Schmolz & Bickenbach AG (STLN) will focus more strongly on steel-production units to help improve earnings by 230 million euros ($303 million) and said it will examine strategic options for the German part of its distribution business.
Schmolz, based in Emmenbruecke, Switzerland, said in a statement its growth and profitability program covers all areas of the business and forecast about 100 million euros in cost reductions and efficiency gains. As a result of the revamp, Schmolz will have earnings before interest, taxes, amortization and depreciation of more than 300 million euro by 2016, it said.
“In light of the depressing underlying fundamentals in Europe the cost measures are highly welcome,” Patrick Rafaisz, an analyst at Bank Vontobel in Zurich, said in a note to investors. “Margins could prove better than assumed today if Distribution is being scaled down.”
The Swiss steelmaker last week rejected a proposal for a 434 million-franc ($462 million) capital increase from its main shareholder, Schmolz & Bickenbach GmbH & Co. KG, and Russian billionaire Viktor Vekselberg’s Renova Group and proposed a smaller share sale of 330 million francs instead to shore up finances.
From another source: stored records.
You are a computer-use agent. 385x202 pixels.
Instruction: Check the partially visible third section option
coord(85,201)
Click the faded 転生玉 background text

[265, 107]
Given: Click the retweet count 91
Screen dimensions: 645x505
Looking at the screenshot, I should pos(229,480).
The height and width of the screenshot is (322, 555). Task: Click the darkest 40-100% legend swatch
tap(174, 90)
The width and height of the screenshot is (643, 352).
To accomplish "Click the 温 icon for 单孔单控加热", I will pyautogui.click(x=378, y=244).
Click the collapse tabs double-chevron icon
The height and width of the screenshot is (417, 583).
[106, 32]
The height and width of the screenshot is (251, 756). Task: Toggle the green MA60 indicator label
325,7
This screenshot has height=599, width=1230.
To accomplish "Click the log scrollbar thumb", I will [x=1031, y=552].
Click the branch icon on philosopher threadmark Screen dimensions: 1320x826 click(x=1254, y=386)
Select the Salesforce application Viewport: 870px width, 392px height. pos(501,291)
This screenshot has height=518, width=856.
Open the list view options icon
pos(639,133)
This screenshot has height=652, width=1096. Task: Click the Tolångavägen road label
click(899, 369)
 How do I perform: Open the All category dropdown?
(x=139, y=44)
Schmolz’s loss-making distribution unit contributed 1.3 billion euros to a total of 3.6 billion euros in sales last year. The company was founded in 1919 and operated as a steel trader before expanding into manufacturing. The group employs around 10,000 people of whom 2,369 work in the distribution unit, which offers consulting, post-processing and delivery services related to steel orders.